Collected data entries:
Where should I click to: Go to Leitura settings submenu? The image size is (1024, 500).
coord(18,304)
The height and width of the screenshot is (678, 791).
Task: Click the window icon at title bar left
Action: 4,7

Task requirements: Every entry should be given again exactly as written.

Output of the exercise:
Where should I click to: Go to Leitura settings submenu? The image size is (1024, 500).
coord(18,304)
The height and width of the screenshot is (678, 791).
Task: Click the window icon at title bar left
Action: 4,7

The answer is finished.